PERPETUAL LAUGHTER
Sasha Martin
Copyright 2012
Old jazz music is playing. The kind that brings you back to
a time you didn’t even experience, and infatuates you there. Louis’ hoarse I
know that music leads the way to romance, is followed by Ella’s so if I hold you in my arms I
won't dance. And, you imagine
you’re in New York, in a tightly cornered underground clubroom, the small
neighboring tables about you just as tipsy as the people crouching around them,
all blurred by Lucky Strike smoke. Female fatales wear low-back satin and
silver-leafed broaches, keeping tendrils from pale faces and rusted lips. These
fastened curls of hair collect, like burning pine leaves, on the back of the
neck. The men’s gazes follow these women like shadows, hats placed on the edge
of their laps and wing-toed shoes tapping faster than the beat. All the torsos
in this small nightclub crowd sway to but
this feeling isn't purely mental, for heaven rest us, I’m not asbestos. Louis
and Ella grin with eyes closed from the stage: pure rapture. Sweat simmers on
Louis’ temple, almost as brilliant as the polish of his trumpet, the gleam of
the chandeliers overhead, the fleeting glint of the cocktail glass by the tips
of your fingers.
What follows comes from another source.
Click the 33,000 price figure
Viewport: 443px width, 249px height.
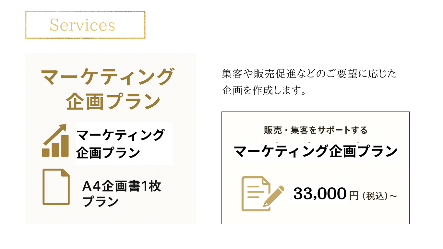(319, 194)
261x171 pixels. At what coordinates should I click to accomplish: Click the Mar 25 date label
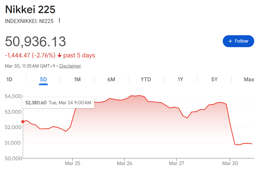point(73,163)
Ella dips a heavy, long-stemmed microphone, moving it back and
forth with the swinging of her hips. Her head is tilted towards her left
shoulder, humoring gravity’s pull. Her left eyebrow is drawn upward by notes
climbing up the rungs of the scale. And the two are dancing as though the night
were perpetual. The old jazz music is still playing now: it seeps into the
walls, into the glass, into the very rhythm of our thoughts.
“Do you want a refill, miss?” With these words, the smoke clears and New
York melts down into my San Francisco. I’m sitting in the Two Barrel Coffee
café in the Mission, and I let the real world buzz back in. The tables are no
longer small with delicate legs, but thick and built with sturdy oak—earthquake
proof. Louis and Ella curl back inside the black stereo. The broaches and hats
crumble. And, I’m sitting in a crumpled sweatshirt with a coffee stain, no
low-back satin to be seen: me and my laptop.
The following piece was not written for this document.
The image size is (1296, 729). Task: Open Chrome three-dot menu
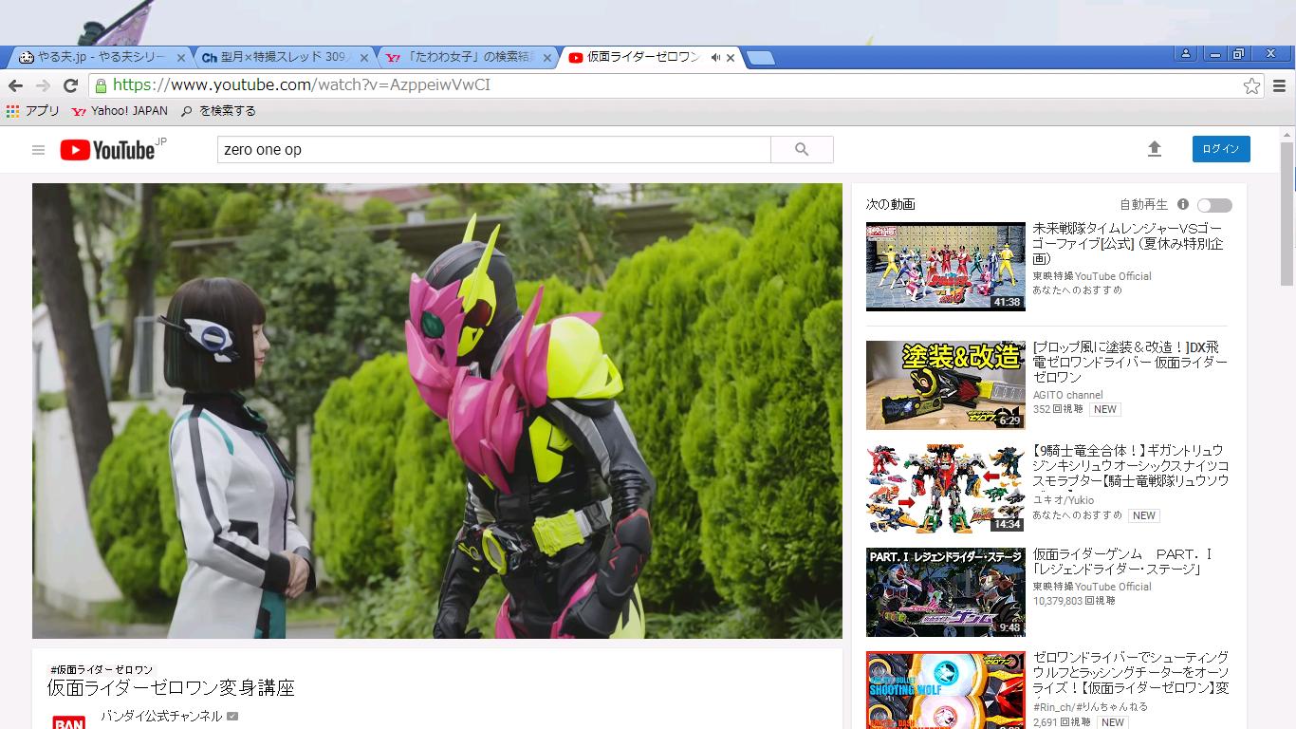(1279, 85)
“Here’s your coffee,” the waiter says, half-smiling as though
apologizing for interrupting my thoughts. I take the cup and flinch at its
heat, but I smile back anyway, and—WAM:
what the FUCK; hot coffee is burning
my hand, staining my sleeve; I’m so sorry!—;
hot coffee; Ow—; I’m sorry, here’s a towel—; Ow,
god damn it—. The scene comes into
focus and I see his cane. A smooth white cane, with a red band about the bottom
and—“Oh.”
“You’re glaring at me right now, aren’t you. Let me buy you another
coffee,” he says.
I can still feel the burn pulsing in my skin. I will still have a burn
mark there a year from now; ten years from now it will hardly be visible any
longer.
“Um… ,” I say.
“Just one coffee. And, here’s a napkin,” his hand brushes my cheek, “no
more tears.”
I was crying? I was crying—small tears.
“I don’t know why I’m crying,” I say.
“It hurts, that’s why. You can
feel the burn and you can cry. But, let
me buy you another coffee,” he says this to me, but it means something else—“And,”
he whispers close to my ear, “there’s no need to pull out the chair for me. I
can manage on my own just fine.” He moves his hand on the edge of the chair
beside me, feeling his way into its lap.
Our icebreaker was fire on my skin; there is no small talk to pad the conversation
or the moment. Louis and Ella are exchanging song in the background still, but
their world is far faded from my thoughts—a Polaroid left in the sun.
“How did you know I was crying?”
He holds the cup in front of me for a while, waiting for me to grab it; vulnerable is the first word that comes
to my mind. My thank-you-smile invisible, I take the coffee from him, half-expecting
it to spill on me once more.
He smiles as though I’d made a funny joke just for him. “Just because I
can’t see, doesn’t mean I don’t know what’s going on about me. When one sense
goes away, the others intensify.”
“You just bumped into and spilled
coffee all over me. Clearly not all
your senses are heightened.” I had forgotten that certain forms of sarcasm
should really be monitored. Fuck.
That was mean.
He smiles even wider, “I like your honesty. What’s your name?”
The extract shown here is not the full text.